Treatment for Autosomal Recessive Polycystic Kidney Disease (ARPKD) depends on the severity of the illness and which organs are affected. Doctors will monitor the baby's vital functions and provide treatment to manage symptoms. In some cases, a cesarean section might be recommended for delivery. Surgery to remove the kidneys (nephrectomy) may be necessary if the kidneys are too large and affecting breathing or digestion. Kidney transplant may be required if the disease has reached end-stage. Immediate treatment may include respiratory support, fluid and electrolyte management, blood pressure control, nutritional support, medication for acid production, antibiotics for infections, and dialysis if needed. Other treatments may be needed to manage complications such as liver disease, pulmonary hypoplasia, and high blood pressure.

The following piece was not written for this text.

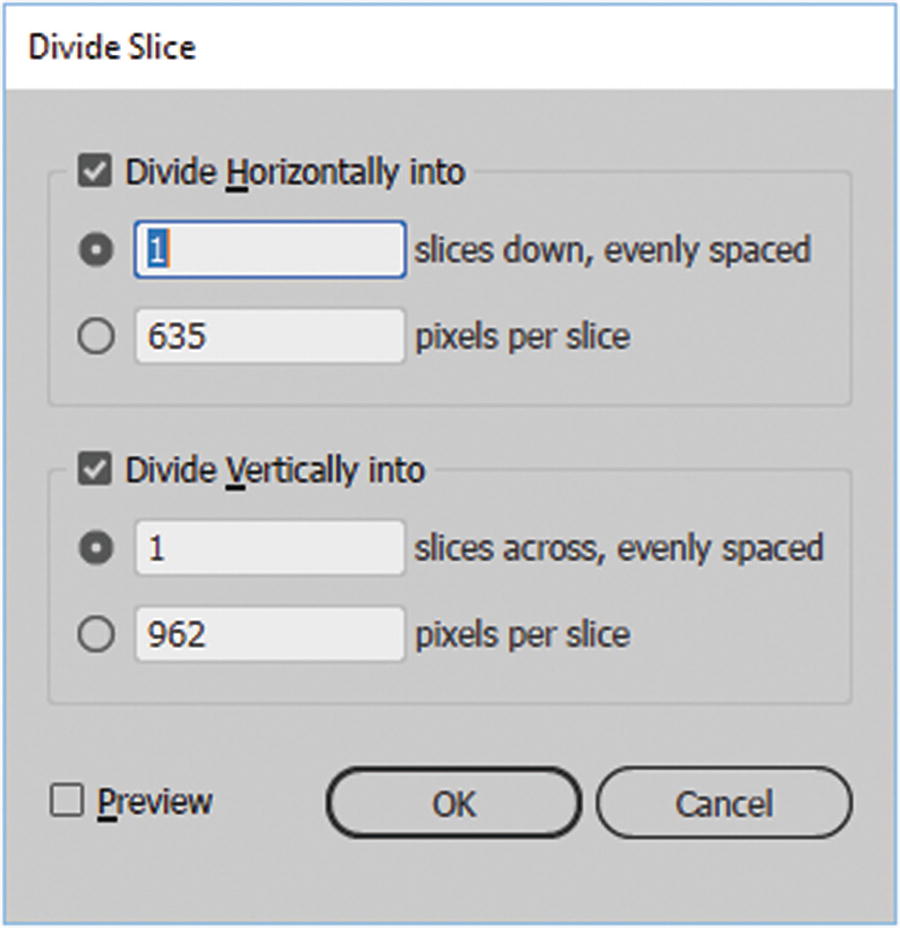This screenshot has height=928, width=900.
Task: Click the "slices down, evenly spaced" label text
Action: pyautogui.click(x=612, y=250)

Clinical trials are also being conducted to explore potential treatments for ARPKD.

The side effects when treating Autosomal Recessive Polycystic Kidney Disease (ARPKD) can include: - Azotemia (related to kidney disease) - Cholangitis (inflammation in a bile duct) - Congenital hepatic fibrosis (affects the liver from birth) - Gastrointestinal bleeding (internal bleeding in the digestive organs) - Severe hypertension (very high blood pressure) - Increased risk for ascending cholangitis (infection in the bile duct) - Large masses on either side of the lower back - Liver failure and cirrhosis (serious liver conditions) - Malabsorption of fat-soluble vitamins (difficulty absorbing certain vitamins from food) - Poor growth, feeding, and nutrition - Progressive portal hypertension (gradual increase in blood pressure in veins leading to the liver, causing complications like esophageal and gastric varices, splenomegaly, and gastrointestinal bleeds) - Progressive renal failure (gradual loss of kidney function) - Renal osteopathy (bone disease due to kidney failure) - Respiratory distress due to underdeveloped lungs and limited diaphragm movement because of enlarged kidneys - Splenomegaly (enlarged spleen) - Thrombocytopenia (low platelet count in the blood, leading to excessive bleeding)

The prognosis for Autosomal Recessive Polycystic Kidney Disease (ARPKD) can vary depending on the severity of the condition and the presence of complications. However, improved neonatal care has reduced the mortality rate for newborns with ARPKD to about 20%. The survival rates for those who survive the newborn stage are 85% at 1 year and 82% at 10 years.

A nephrologist or a pediatric nephrologist.